_Exercise prompt:_ Recast all the entries below as a Markdown table with the columns No. and Text. Give each non-blank line its own numbered row.

== Task input ==

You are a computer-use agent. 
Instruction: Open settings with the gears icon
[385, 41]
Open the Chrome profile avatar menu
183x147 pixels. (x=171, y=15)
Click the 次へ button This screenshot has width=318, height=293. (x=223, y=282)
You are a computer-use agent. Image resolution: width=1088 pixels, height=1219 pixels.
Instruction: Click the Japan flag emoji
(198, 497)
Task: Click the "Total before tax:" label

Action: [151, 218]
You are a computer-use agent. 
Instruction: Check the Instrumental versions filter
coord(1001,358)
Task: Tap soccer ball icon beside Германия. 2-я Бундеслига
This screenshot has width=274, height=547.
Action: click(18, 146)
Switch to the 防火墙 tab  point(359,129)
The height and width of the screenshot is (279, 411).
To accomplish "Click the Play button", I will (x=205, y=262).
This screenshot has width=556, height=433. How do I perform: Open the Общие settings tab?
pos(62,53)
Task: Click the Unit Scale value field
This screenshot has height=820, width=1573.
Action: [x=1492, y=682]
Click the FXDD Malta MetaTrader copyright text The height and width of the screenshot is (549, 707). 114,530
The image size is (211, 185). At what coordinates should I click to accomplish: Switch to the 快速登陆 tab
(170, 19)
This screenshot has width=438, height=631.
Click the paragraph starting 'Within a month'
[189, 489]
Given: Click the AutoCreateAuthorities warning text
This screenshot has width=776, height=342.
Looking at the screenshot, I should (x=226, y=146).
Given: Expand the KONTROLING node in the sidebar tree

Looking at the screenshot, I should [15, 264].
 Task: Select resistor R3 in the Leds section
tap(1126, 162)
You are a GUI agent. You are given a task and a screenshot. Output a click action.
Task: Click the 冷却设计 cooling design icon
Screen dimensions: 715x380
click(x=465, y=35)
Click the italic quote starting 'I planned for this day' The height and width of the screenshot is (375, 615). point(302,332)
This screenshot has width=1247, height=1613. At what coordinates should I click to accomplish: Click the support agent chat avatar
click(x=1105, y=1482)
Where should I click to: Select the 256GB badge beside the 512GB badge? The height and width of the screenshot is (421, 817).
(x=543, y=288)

===

_Final result:_
| No. | Text |
|---|---|
| 1 | You are a computer-use agent.  |
| 2 | Instruction: Open settings with the gears icon |
| 3 | [385, 41] |
| 4 | Open the Chrome profile avatar menu |
| 5 | 183x147 pixels. (x=171, y=15) |
| 6 | Click the 次へ button This screenshot has width=318, height=293. (x=223, y=282) |
| 7 | You are a computer-use agent. Image resolution: width=1088 pixels, height=1219 pixels. |
| 8 | Instruction: Click the Japan flag emoji |
| 9 | (198, 497) |
| 10 | Task: Click the "Total before tax:" label |
| 11 | Action: [151, 218] |
| 12 | You are a computer-use agent.  |
| 13 | Instruction: Check the Instrumental versions filter |
| 14 | coord(1001,358) |
| 15 | Task: Tap soccer ball icon beside Германия. 2-я Бундеслига |
| 16 | This screenshot has width=274, height=547. |
| 17 | Action: click(18, 146) |
| 18 | Switch to the 防火墙 tab  point(359,129) |
| 19 | The height and width of the screenshot is (279, 411). |
| 20 | To accomplish "Click the Play button", I will (x=205, y=262). |
| 21 | This screenshot has width=556, height=433. How do I perform: Open the Общие settings tab? |
| 22 | pos(62,53) |
| 23 | Task: Click the Unit Scale value field |
| 24 | This screenshot has height=820, width=1573. |
| 25 | Action: [x=1492, y=682] |
| 26 | Click the FXDD Malta MetaTrader copyright text The height and width of the screenshot is (549, 707). 114,530 |
| 27 | The image size is (211, 185). At what coordinates should I click to accomplish: Switch to the 快速登陆 tab |
| 28 | (170, 19) |
| 29 | This screenshot has width=438, height=631. |
| 30 | Click the paragraph starting 'Within a month' |
| 31 | [189, 489] |
| 32 | Given: Click the AutoCreateAuthorities warning text |
| 33 | This screenshot has width=776, height=342. |
| 34 | Looking at the screenshot, I should (x=226, y=146). |
| 35 | Given: Expand the KONTROLING node in the sidebar tree |
| 36 | Looking at the screenshot, I should [15, 264]. |
| 37 |  Task: Select resistor R3 in the Leds section |
| 38 | tap(1126, 162) |
| 39 | You are a GUI agent. You are given a task and a screenshot. Output a click action. |
| 40 | Task: Click the 冷却设计 cooling design icon |
| 41 | Screen dimensions: 715x380 |
| 42 | click(x=465, y=35) |
| 43 | Click the italic quote starting 'I planned for this day' The height and width of the screenshot is (375, 615). point(302,332) |
| 44 | This screenshot has width=1247, height=1613. At what coordinates should I click to accomplish: Click the support agent chat avatar |
| 45 | click(x=1105, y=1482) |
| 46 | Where should I click to: Select the 256GB badge beside the 512GB badge? The height and width of the screenshot is (421, 817). |
| 47 | (x=543, y=288) |